Webb v. Railway Co.

88 Tenn. 119 | Tenn. | 1889

Polices, J.

This was an ' action by an administrator to recover damages for the killing of plaintiff’s intestate by the negligence of the employes of defendant company in the running of a train of cars.

There was a verdict and judgment for the plaintiff' in the sum of $5,500, to reverse which, after the refusal of the Circuit Judge to grant a new trial, the defendant has brought the case here on writ of error.

The declaration contained two counts, ' in the first of which the plaintiff' declares on the facts in an action on the case at common law. In the second, the right of recovery is placed upon the alleged failure of the defendant to comply with the statutory requirements set forth in § 1298 (M. & V.) Code. The Court instructed the jury with reference to the law governing the case, as made in each count, and directed them to say, in their verdict, upon which count they found, if at all, for the plaintiff.

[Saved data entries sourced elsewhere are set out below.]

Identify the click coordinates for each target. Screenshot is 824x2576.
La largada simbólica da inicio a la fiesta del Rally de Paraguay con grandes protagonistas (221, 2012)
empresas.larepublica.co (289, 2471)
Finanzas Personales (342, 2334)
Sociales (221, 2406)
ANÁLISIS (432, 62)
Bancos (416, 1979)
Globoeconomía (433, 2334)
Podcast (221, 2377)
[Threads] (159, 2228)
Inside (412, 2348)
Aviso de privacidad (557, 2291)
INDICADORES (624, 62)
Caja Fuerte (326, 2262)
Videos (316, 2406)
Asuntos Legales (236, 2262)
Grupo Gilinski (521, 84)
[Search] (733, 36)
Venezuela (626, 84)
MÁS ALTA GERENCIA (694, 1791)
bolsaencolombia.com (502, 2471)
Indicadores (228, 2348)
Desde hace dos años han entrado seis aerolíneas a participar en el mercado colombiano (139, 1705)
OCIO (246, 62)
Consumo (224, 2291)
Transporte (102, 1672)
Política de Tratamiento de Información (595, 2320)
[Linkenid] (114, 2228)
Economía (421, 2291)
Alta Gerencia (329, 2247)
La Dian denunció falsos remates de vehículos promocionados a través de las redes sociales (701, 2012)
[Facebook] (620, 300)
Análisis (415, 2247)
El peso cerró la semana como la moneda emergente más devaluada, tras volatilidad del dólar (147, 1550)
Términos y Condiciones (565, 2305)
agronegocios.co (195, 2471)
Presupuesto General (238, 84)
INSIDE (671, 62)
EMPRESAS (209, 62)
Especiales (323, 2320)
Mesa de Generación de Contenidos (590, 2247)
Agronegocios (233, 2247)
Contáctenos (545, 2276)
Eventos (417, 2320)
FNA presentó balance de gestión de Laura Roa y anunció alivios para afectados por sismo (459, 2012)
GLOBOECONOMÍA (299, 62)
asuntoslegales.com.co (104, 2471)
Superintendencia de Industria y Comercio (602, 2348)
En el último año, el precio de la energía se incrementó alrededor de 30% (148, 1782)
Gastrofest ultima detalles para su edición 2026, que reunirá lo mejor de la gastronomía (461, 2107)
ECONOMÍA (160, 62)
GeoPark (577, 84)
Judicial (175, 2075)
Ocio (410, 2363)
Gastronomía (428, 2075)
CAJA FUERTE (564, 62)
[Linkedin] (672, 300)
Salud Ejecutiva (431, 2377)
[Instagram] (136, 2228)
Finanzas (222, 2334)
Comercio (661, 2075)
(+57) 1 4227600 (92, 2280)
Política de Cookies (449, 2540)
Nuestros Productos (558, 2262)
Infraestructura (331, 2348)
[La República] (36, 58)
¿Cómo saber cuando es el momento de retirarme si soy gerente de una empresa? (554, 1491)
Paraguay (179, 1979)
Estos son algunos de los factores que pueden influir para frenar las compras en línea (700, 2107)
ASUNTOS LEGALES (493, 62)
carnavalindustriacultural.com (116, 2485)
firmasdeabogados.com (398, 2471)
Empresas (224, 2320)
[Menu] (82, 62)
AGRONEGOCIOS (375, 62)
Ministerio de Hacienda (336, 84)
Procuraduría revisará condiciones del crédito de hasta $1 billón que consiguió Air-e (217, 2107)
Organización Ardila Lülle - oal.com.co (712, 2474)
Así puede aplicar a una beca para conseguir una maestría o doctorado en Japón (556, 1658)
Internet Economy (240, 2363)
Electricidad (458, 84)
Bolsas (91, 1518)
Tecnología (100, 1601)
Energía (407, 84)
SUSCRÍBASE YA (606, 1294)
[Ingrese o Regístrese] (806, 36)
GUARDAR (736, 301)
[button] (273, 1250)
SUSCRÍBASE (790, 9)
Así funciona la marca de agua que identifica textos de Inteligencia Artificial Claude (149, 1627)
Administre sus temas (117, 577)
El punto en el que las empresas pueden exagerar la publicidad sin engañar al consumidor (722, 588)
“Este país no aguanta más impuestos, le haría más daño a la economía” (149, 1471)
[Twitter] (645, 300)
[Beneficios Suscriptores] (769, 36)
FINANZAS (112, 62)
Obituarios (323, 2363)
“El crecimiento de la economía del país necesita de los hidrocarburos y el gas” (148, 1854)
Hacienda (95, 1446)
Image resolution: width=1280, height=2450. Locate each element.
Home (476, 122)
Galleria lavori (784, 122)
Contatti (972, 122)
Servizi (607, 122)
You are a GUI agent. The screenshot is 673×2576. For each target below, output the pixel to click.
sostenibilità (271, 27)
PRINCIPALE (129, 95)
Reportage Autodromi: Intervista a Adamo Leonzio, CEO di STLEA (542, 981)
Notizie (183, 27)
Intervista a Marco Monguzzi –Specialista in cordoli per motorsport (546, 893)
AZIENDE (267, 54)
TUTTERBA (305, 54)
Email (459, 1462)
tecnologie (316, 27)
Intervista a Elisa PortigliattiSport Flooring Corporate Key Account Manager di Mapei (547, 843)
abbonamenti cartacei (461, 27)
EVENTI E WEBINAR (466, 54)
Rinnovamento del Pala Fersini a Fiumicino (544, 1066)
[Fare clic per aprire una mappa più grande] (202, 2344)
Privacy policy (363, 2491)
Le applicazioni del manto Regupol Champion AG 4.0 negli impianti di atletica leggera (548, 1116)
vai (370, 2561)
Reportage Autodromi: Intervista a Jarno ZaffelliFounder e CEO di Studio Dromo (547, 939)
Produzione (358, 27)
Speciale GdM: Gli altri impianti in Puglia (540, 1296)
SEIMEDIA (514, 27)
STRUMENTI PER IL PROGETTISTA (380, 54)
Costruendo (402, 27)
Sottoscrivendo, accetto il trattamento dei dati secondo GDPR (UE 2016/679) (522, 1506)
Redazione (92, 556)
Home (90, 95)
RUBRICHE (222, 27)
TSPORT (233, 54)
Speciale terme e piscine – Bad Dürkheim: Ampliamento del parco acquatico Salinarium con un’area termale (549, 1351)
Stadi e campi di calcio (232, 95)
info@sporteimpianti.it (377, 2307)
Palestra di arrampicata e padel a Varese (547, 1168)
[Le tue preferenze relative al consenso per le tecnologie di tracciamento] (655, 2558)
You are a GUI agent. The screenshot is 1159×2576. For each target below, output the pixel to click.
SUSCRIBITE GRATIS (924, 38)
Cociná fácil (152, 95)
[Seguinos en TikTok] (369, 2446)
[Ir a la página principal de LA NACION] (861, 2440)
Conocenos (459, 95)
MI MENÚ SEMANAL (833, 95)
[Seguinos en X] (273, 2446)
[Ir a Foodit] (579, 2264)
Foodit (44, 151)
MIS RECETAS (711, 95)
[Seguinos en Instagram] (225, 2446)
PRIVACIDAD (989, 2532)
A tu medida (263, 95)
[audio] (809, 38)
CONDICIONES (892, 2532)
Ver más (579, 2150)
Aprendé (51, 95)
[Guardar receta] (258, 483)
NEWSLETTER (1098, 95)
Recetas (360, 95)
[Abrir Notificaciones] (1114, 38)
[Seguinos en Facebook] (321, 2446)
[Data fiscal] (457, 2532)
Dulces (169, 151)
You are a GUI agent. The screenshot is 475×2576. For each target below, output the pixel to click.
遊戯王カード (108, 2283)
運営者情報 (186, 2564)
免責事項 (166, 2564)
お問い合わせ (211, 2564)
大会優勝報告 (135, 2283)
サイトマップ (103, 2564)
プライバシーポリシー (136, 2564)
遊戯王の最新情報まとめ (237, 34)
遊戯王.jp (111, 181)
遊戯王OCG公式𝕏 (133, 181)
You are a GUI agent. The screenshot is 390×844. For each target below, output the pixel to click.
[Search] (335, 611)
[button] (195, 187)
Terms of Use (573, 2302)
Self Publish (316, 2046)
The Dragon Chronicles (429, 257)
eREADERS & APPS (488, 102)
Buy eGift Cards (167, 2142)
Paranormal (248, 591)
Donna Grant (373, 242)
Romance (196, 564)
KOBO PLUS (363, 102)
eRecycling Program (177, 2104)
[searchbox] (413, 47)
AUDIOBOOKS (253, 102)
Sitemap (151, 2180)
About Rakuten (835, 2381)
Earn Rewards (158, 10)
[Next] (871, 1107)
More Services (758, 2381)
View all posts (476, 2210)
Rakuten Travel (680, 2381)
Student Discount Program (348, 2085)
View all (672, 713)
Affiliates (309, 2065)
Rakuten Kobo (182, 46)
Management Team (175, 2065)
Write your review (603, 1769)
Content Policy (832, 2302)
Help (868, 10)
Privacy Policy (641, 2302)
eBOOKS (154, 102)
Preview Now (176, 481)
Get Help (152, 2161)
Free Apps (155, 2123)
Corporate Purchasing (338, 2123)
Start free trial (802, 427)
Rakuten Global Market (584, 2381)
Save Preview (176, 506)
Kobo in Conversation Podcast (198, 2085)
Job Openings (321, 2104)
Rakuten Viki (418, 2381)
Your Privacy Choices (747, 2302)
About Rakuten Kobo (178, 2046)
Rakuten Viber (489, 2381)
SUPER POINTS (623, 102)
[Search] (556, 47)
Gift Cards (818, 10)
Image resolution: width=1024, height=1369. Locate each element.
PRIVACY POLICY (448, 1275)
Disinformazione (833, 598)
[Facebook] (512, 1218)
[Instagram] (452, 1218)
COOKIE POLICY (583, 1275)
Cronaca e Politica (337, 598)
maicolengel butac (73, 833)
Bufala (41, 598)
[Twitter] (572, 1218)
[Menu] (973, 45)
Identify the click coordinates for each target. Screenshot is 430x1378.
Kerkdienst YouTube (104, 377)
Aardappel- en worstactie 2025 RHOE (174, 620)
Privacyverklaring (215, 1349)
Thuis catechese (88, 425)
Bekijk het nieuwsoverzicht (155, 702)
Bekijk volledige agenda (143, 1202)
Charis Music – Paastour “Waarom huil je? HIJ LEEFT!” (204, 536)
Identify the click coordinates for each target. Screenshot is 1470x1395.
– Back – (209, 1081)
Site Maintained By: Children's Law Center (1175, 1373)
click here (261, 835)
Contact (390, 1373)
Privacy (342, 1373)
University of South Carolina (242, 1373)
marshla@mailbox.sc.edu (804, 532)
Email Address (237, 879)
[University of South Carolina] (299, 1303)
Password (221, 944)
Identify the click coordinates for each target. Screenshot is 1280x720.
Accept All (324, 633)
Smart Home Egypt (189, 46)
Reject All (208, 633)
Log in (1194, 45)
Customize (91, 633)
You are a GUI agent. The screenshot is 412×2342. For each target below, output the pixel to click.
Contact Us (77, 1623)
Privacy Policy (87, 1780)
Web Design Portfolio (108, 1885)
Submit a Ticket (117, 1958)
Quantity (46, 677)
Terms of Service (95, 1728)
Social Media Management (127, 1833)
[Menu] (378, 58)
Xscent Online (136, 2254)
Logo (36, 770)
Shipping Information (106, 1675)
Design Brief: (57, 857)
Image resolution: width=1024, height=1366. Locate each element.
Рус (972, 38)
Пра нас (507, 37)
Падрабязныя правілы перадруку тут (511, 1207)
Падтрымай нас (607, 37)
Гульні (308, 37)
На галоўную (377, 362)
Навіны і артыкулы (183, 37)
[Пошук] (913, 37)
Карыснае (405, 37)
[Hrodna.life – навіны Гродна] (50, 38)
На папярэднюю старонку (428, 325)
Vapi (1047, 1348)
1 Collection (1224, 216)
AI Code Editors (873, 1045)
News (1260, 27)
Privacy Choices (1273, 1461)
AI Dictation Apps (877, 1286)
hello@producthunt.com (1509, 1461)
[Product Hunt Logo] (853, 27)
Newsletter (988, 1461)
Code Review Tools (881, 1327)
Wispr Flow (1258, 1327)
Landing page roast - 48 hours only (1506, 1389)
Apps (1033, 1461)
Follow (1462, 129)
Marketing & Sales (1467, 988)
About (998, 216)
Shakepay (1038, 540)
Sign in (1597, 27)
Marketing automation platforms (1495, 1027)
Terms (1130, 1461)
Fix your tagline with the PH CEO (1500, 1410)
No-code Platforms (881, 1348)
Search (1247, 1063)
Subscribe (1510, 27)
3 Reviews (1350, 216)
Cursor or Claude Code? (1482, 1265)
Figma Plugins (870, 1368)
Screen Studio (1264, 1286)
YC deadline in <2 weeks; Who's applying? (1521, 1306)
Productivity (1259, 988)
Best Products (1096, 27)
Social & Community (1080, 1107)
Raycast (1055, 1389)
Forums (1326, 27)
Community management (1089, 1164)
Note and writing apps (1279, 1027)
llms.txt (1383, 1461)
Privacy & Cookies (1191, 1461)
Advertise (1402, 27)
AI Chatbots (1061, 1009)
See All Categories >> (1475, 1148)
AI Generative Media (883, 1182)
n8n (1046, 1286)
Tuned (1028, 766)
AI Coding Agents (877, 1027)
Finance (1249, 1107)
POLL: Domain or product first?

In response to such instruction, the jury, as shown upon the face of the verdict, predicated the defendant’s liability upon the second count— that is, upon the failure of the company to comply with the statutory requirements.

*121Concerning the facts, it is sufficient to say that plaintiff’s intestate was killed, while on the track, by being run over by a regular train of the defendant, which was approaching the depot, in the town of Charleston, the accident occurring near the depot. There was a conflict in the proof as to whether the various provisions of the statute were complied with or not.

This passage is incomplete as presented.